Há um certo constrangimento em celebrar, todos os anos, o Dia Mundial do Meio Ambiente, como se a Terra ainda estivesse em condições de receber homenagens simbólicas enquanto arde em silêncio, se contorce em extremos climáticos e emite sinais inequívocos de exaustão. A cada novo 5 de junho, a avalanche de slogans, hashtags e promessas públicas mais parece o coro de um funeral em marcha lenta. Fala-se muito, faz-se pouco.
Enquanto isso, o aquecimento não é mais futuro: já chegou — e se instalou. A Crise da Dualidade: Homem x Natureza A devastação ambiental não é apenas um problema físico, mas epistemológico. Herdamos da modernidade uma lógica que separa sujeito e objeto, homem e natureza, civilização e floresta. Uma dicotomia que autoriza o domínio, o consumo, a exploração.
Mas essa separação é uma ilusão. O nós — como lembra Ailton Krenak — não é apenas humano. Somos parte de uma totalidade viva e interdependente. A natureza que sangra também nos sustenta. A árvore tombada, o rio poluído, o bicho extinto — tudo isso é luto.

Há algo de profundamente pré-socrático nesse pensamento, que remonta à ideia de physis como totalidade pulsante. E conectada. Hoje, não basta apenas proteger o meio ambiente. É preciso radicalizar o olhar, desmontar a lógica predatória da separação e restaurar a consciência da conexão. O que está em jogo não é apenas o planeta, mas o próprio sentido da existência humana.
Barbárie Naturalizada e o Teatro da Polarização A questão ambiental foi tragada pela polarização contemporânea. Tornou-se mais um campo de disputa onde reina a desinformação, o negacionismo, a guerra de narrativas.

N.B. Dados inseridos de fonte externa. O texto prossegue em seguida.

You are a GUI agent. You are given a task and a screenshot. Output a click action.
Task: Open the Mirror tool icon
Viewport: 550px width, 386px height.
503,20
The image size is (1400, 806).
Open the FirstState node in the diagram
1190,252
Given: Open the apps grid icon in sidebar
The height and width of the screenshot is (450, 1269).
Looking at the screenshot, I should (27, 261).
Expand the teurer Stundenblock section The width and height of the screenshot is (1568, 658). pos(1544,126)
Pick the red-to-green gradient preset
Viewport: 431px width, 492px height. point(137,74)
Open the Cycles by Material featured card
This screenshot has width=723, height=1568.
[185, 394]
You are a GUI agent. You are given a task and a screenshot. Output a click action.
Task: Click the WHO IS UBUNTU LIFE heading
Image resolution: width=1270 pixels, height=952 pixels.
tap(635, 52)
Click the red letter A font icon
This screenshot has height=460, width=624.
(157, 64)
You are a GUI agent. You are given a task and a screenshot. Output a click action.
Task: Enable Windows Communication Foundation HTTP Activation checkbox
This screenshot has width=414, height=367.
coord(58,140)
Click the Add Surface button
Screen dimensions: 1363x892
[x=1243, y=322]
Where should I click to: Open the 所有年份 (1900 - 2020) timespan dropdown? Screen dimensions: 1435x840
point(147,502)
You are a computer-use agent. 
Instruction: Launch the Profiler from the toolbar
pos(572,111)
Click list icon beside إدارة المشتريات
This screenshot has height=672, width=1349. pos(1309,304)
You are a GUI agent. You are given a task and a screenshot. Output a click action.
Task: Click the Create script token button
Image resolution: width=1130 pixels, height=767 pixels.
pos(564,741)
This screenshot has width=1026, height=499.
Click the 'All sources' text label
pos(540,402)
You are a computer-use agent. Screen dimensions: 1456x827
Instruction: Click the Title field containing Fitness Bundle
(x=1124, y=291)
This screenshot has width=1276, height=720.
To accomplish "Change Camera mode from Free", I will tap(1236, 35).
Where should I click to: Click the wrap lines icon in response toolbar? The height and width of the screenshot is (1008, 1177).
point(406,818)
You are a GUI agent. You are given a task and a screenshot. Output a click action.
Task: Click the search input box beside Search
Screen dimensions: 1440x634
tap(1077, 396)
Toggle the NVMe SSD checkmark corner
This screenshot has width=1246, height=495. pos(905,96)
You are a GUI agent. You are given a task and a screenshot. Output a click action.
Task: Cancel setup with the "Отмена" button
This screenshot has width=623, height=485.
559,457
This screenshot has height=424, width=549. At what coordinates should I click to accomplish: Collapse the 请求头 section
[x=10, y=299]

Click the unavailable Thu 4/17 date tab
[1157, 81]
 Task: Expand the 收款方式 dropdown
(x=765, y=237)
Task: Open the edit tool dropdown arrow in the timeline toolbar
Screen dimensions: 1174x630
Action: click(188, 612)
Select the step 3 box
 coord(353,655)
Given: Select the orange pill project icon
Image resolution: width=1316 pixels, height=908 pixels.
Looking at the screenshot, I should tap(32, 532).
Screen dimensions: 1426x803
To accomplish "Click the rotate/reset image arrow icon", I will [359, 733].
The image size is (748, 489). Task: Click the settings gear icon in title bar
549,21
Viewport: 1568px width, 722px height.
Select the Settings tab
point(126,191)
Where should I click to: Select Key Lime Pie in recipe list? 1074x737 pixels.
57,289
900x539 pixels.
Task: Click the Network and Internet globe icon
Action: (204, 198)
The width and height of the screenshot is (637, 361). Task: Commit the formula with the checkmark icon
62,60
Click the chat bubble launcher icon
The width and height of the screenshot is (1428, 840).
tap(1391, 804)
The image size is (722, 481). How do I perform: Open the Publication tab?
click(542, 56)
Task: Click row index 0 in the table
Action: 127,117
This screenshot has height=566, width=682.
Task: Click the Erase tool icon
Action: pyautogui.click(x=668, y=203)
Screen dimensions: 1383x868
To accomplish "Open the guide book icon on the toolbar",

A destruição da floresta passou a ser justificada por interesses imediatistas travestidos de progresso. E a barbárie foi naturalizada.
Mas não há economia sem água, não há agro sem floresta, não há política possível no colapso climático. A Amazônia, que garante o ciclo da água do Centro-Oeste, já dá sinais de colapso funcional. A ciência não tergiversa: segundo o físico Paulo Artaxo, a transição energética é inadiável. Persistir nos combustíveis fósseis é cavar a própria cova.

Celebrar o Meio Ambiente pela Metade é Negligenciar o Todo Em vez de um dia de celebração, o 5 de junho deveria ser um rito de passagem para um cotidiano de urgência ambiental. A cada dia, a mudança climática cobra uma fatura mais alta. Não se trata de salvar o planeta, mas de salvar a si mesmo com o planeta. E essa mudança começa na infância.
As crianças precisam ser educadas para sentir dor quando uma árvore cai, chorar com o rio que morre, compreender que a existência é um laço de afetos entre espécies e ecossistemas. Quando essa sensibilidade floresce, a ecologia deixa de ser um tema e passa a ser um modo de estar no mundo.
Não Retorno: Ou Tudo Muda, ou Tudo Acaba A crise climática não é uma possibilidade. É uma realidade em curso. E se não formos capazes de transformar nossas estruturas econômicas, políticas, mentais e afetivas, restará apenas a crônica de um colapso anunciado.
Que o Dia Mundial do Meio Ambiente sirva, ao menos, para uma reflexão séria: ou assumimos a integralidade do nosso pertencimento ao mundo natural, ou decretamos, com cada árvore derrubada e cada rio contaminado, que não merecemos mais habitá-lo.